Kanalrundfahrten bei flagshipamsterdam.com/de sind beispielsweise zwar nicht kostenlos, bieten aber die Möglichkeit, gegen kleines Geld die Stadt sowie zahlreiche Aktivitäten vom Wasser aus zu erleben. Eine Bootsfahrt über die Grachten ist somit eine kostengünstige Möglichkeit, die Stadt aus verschiedenen Blickwinkeln zu erleben.

Kultur ermäßigt genießen

Museen gelten als teuer, doch es gibt Sparmöglichkeiten. Viele Häuser gewähren an bestimmten Tagen freien Eintritt oder reduzierte Preise am Abend. Studierende und junge Reisende profitieren oft von Ermäßigungen. Die Museumkaart rechnet sich bereits ab wenigen Besuchen, vor allem bei einem längeren Aufenthalt.

Kostenlose Galerien und Ausstellungen ergänzen das Kulturangebot. Besonders im Bereich zeitgenössische Kunst finden regelmäßig wechselnde Präsentationen statt. Auch Bibliotheken wie die Openbare Bibliotheek Amsterdam laden zum Besuch ein. Von der Dachterrasse eröffnet sich ein weiter Blick über die Stadt – und zwar kostenlos!

Sparsam einkaufen und Souvenirs finden

Souvenirläden im Zentrum verlangen oft hohe Preise. Secondhand-Läden und Flohmärkte stellen eine günstige Alternative dar. Besonders der Waterlooplein-Markt ist bekannt für Kleidung, Schallplatten und kleine Mitbringsel. Dort lassen sich individuelle Erinnerungsstücke zu fairen Preisen finden.

Lokale Designmärkte zeigen handgefertigte Produkte, oft direkt von den Herstellern. Die Preise sind transparenter und die Qualität überzeugt. Wer auf Markenartikel verzichtet, schont das Reisebudget und unterstützt gleichzeitig lokale Anbieter.

Kostenlose Events und Stadtleben genießen

Das kulturelle Leben in Amsterdam spielt sich häufig im öffentlichen Raum ab. Straßenmusik, kleine Festivals und Nachbarschaftsfeste gehören zum Alltag. Informationen zu aktuellen Veranstaltungen finden sich in lokalen Zeitungen oder auch online.

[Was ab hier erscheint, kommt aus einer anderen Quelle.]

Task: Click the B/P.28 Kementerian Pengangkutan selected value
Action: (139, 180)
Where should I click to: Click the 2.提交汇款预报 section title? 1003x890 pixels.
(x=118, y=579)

Im Sommer verwandeln sich Plätze und Parks in Treffpunkte für Filmabende oder Konzerte. Der Eintritt entfällt meist. Auch Universitäten organisieren Vorträge und Diskussionen, die öffentlich zugänglich sind. So lässt sich das Stadtleben intensiv erleben, ohne zusätzliche Ausgaben einzuplanen.